Coombe thought this over and then said, Well, all right, he knew that, but Miss Pride might be mistaken.

Alleyn said Miss Pride had as sharp a perception for the human voice as was possible for the human ear. “She’s an expert,” he said. “If I wanted an expert witness in phonetics, I’d put Miss Pride in the box.”

“Well, all right, if you tell me so. So where does that get us? Does she reckon Miss Cost was behind all the attacks?”

“I think so.”

“Conspiracy, like?”

“Sort of.”

Coombe stared ahead of him for a moment or two. “So where does that get us?” he repeated.

“For my part,” Alleyn said, “it gets me, rather quicker than I fancy, to Wally Trehern and his papa.”

Coombe said with some satisfaction that this, at any rate, made sense. If Wally had been gingered up to make the attacks, who more likely than Wally to mistake Miss Cost for Miss Pride and drop the rock on the umbrella?

“Could Wally rig a trip wire? You said it was a workman-like job.”

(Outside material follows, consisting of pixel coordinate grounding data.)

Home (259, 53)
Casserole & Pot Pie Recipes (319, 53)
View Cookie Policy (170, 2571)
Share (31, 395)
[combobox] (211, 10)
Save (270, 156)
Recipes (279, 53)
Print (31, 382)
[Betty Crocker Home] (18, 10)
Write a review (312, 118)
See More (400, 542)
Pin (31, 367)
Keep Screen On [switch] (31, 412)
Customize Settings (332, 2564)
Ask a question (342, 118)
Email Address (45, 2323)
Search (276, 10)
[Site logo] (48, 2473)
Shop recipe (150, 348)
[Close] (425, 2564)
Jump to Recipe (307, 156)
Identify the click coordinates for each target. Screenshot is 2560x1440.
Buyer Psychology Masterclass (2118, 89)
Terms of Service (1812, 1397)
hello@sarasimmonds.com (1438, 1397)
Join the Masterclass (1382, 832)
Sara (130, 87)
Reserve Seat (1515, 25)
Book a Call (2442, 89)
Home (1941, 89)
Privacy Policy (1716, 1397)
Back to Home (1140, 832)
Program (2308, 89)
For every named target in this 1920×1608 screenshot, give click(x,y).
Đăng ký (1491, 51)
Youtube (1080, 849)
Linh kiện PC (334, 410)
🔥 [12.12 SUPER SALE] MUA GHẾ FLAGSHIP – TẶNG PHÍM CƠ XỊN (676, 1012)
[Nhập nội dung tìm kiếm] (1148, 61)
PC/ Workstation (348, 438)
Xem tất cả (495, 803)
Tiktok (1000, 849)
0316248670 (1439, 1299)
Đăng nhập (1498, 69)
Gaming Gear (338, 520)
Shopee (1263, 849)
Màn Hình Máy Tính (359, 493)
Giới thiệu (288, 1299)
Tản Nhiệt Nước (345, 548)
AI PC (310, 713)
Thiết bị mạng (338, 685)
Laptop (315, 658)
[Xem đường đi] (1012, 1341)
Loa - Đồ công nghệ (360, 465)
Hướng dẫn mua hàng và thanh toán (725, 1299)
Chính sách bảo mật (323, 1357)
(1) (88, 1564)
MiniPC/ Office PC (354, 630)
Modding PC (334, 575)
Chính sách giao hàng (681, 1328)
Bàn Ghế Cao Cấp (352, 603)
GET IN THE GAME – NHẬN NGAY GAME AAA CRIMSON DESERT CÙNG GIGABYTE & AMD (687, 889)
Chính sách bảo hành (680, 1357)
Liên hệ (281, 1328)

“His old man could,” said Coombe.

“Which certainly makes sense. What about this padlocked cage over the slot-machine? Is it ever used?”

Coombe made an exasperated noise. “That was her doing,” he said. “She used to make a great to-do about courting couples. Very hot, she used to get: always lodging complaints and saying we ought to do something about it. Disgusting. Desecration… and all that. Well, what could I do? Put Pender on the job all day and half the night, dodging about the rocks? It couldn’t be avoided, and I told her so. We put this cage over to pacify her.”

“Is it never locked?”

“It’s supposed to be operated by the hotel at eight o’clock, morning and evening. In the summer, that is. But a lot of their customers like to stroll along to the spring of a summer’s evening. Accordingly, it is not kept up very consistently.”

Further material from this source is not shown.